**TASK OBJECTIVE**
Only the lines from the one containing "Image resolution: width=851" through the final line below belong in the output, copied exactly and without pictures.

**DATA FOR THIS TASK**

╔══

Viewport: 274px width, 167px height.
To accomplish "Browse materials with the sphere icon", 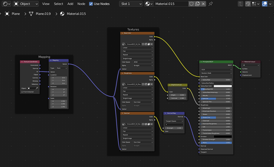I will [149, 4].
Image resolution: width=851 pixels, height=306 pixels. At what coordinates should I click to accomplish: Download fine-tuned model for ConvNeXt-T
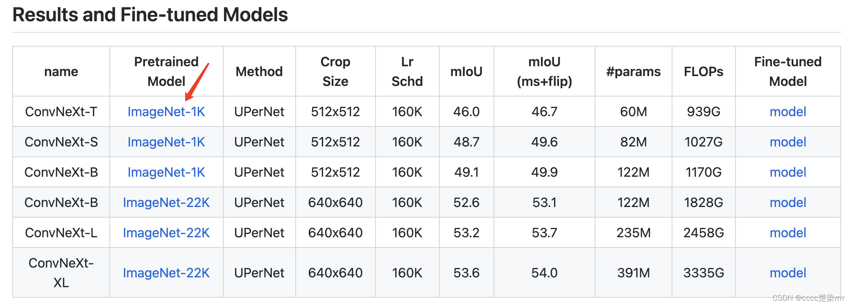pyautogui.click(x=788, y=112)
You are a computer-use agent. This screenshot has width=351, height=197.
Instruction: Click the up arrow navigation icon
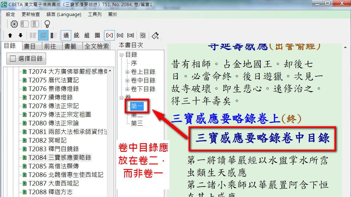point(10,35)
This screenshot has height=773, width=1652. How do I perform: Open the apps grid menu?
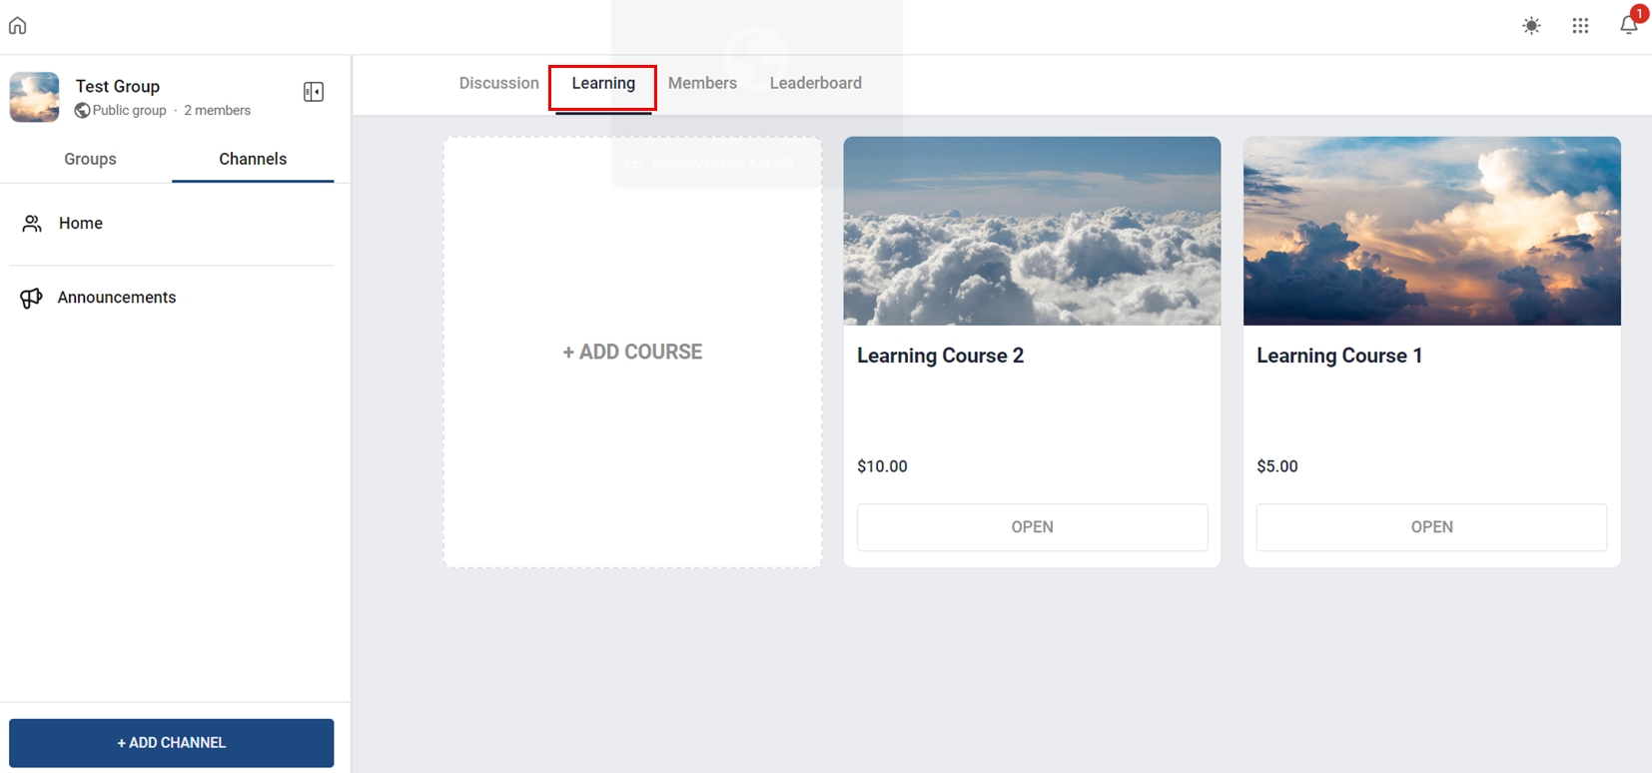click(1580, 26)
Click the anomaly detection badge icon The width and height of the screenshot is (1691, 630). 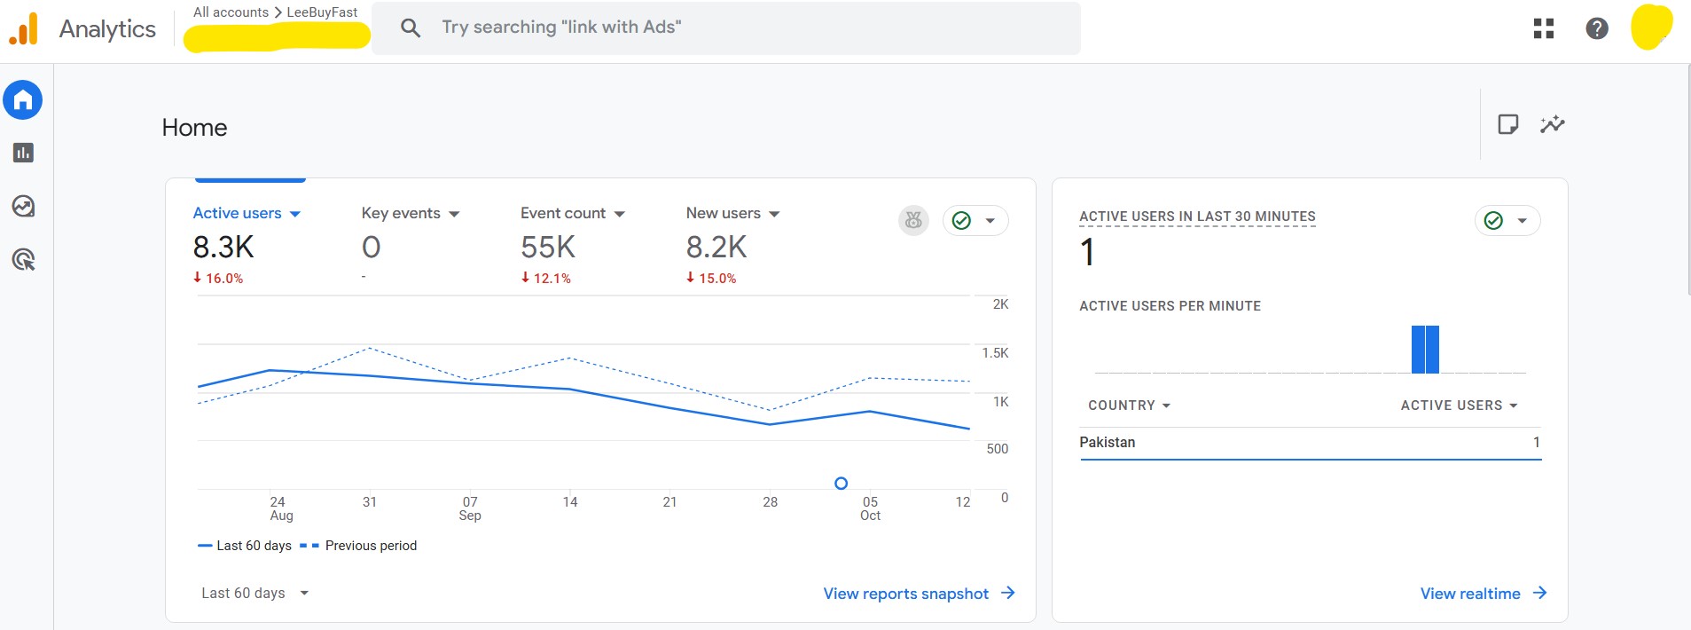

╚══

**EXERCISE RESULT**
Image resolution: width=851 pixels, height=306 pixels. At what coordinates should I click to accomplish: Download fine-tuned model for ConvNeXt-T
pyautogui.click(x=788, y=112)
You are a computer-use agent. This screenshot has width=351, height=197.
Instruction: Click the up arrow navigation icon
point(10,35)
This screenshot has height=773, width=1652. How do I perform: Open the apps grid menu?
click(1580, 26)
Click the anomaly detection badge icon The width and height of the screenshot is (1691, 630). 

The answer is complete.